Appearance: med dark leaf
Aroma when Dry: smoky, aromatic oak/mesquite blend, slightly reminiscent of jerked meat
After water is first poured: early campfire sparks
At end of steep: campfire dimming
At end of steep: light smoky quartz brown
Staple? No, might try type again, brand acceptable
Preferred time of day: afternoon, evening
At first?: bodied BBQ char
As it cools?: notes open up a bit, tea gets a bit more bodied
Additives used (milk, honey, sugar etc)? No
Lingers? Yes, light wispy smoke on the palate
Lapsang Souchong Butterfly # 1
Country of Origin: China
Region: Fujian province, Xingchun region
Shipping Port: Fuzhou
Grade: Special Leaf Lapsang Souchong
Altitude: 3500 – 5000 feet above sea level
Manufacturer Type: Orthodox
Cup Characteristics: A smooth crisp character with the remarkable and heady aroma of a pine and oak wood fire.
Infusions: Tending bright with reddish hues
Ingredients: Black tea
This special smoked tea has a distinctive flavor sometimes referred to as tarry, and is a special tea from Fujian province. The Fukienese word ‘souchong’ means sub variety – that is a sub variety of other black teas from the Wuyi Mountains of Fujian. When Lapsang Souchong was first exported to western European countries and became famous on the international markets – it was no doubt due to the distinct aroma and flavor. Interestingly the best Lapsang is produced in the nature preserve located in the Wuyi Mountains where the high mountains with thick pine forests and heavy mist provide the ideal environment for growing top quality tea.
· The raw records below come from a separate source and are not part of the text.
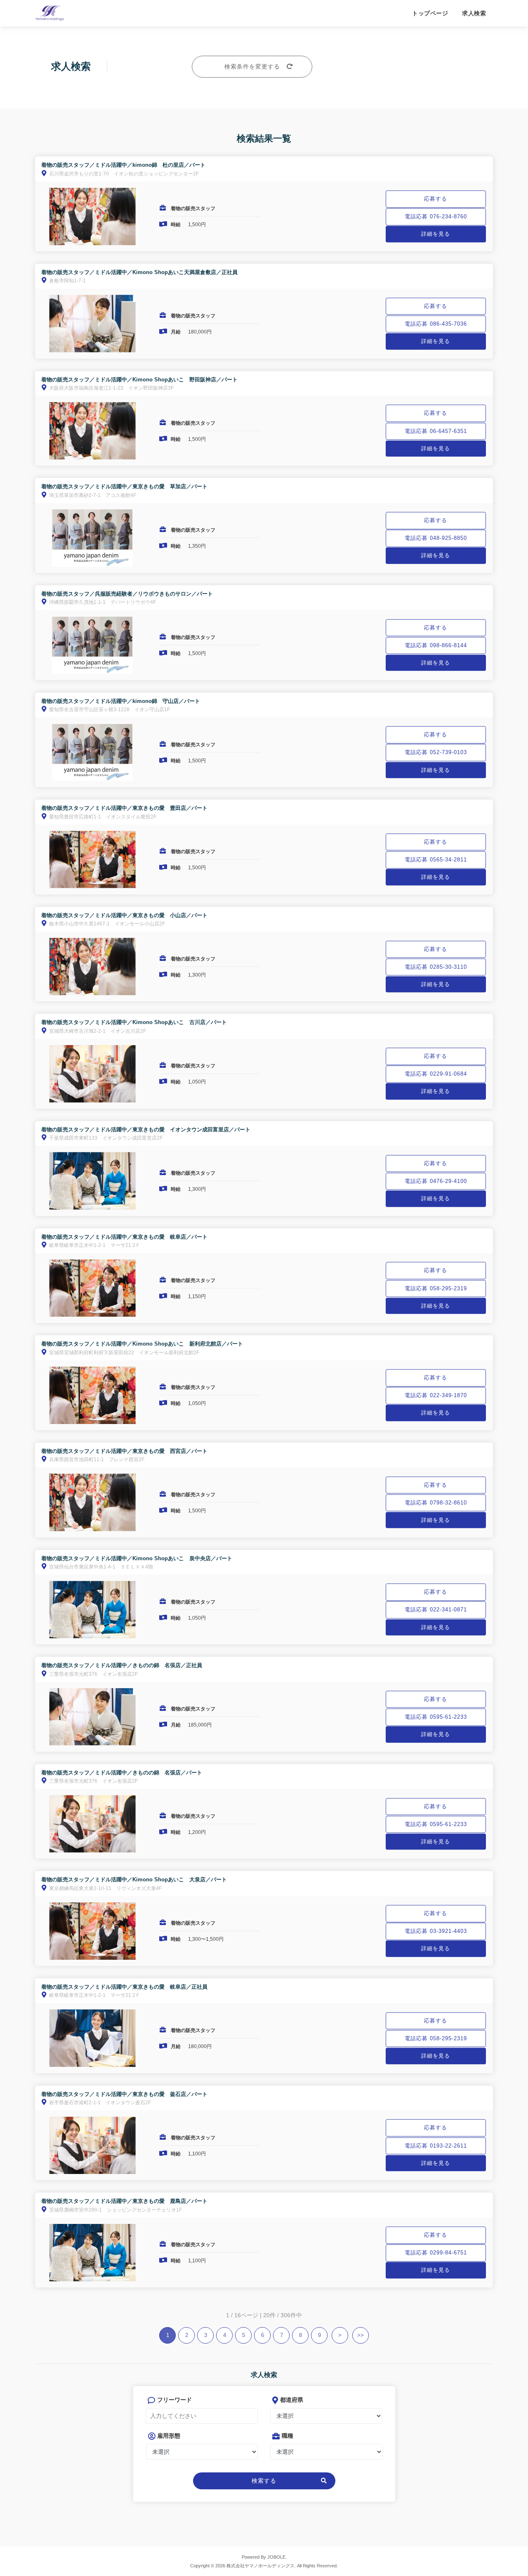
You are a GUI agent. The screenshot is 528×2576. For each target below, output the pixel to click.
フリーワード (174, 2399)
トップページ (430, 13)
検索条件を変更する (252, 66)
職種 (287, 2435)
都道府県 (291, 2399)
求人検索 (474, 13)
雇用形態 (168, 2435)
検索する (264, 2480)
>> (360, 2335)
Legend claims that the smoking process was discovered by accident. During the Qing dynasty, an army unit passing through Xingcun (Star Village) camped in a tea factory filled with fresh leaves awaiting processing. When the soldiers left and the workers could get back into the premises, they realized that to arrive at market in time, it was too late to dry the leaves in the usual way. So they lit open fires of pinewood to hasten the drying. Not only did the tea reach the market in time, but also the smoked pine flavor created a sensation!
The method of production is as follows: The leaves are first withered over fires of pine or cypress wood. After pan-frying and rolling, they are presses into wooden barrels and covered with cloth to ferment until they give off a pleasant fragrance. The leaves are fired again and rolled into taut strips. Then they are placed in bamboo baskets and hung on wooden racks over smoking pine fires to dry and absorb the smoke flavor. When finished they are thick, glossy black strips, and produce a dark red beverage with a unique aroma and taste. It is generally consumed with sugar or milk. Depending upon one’s palate the taste can be light and intriguing or it can be heavy and overpowering. Lapsang Souchong is best described as an acquired taste.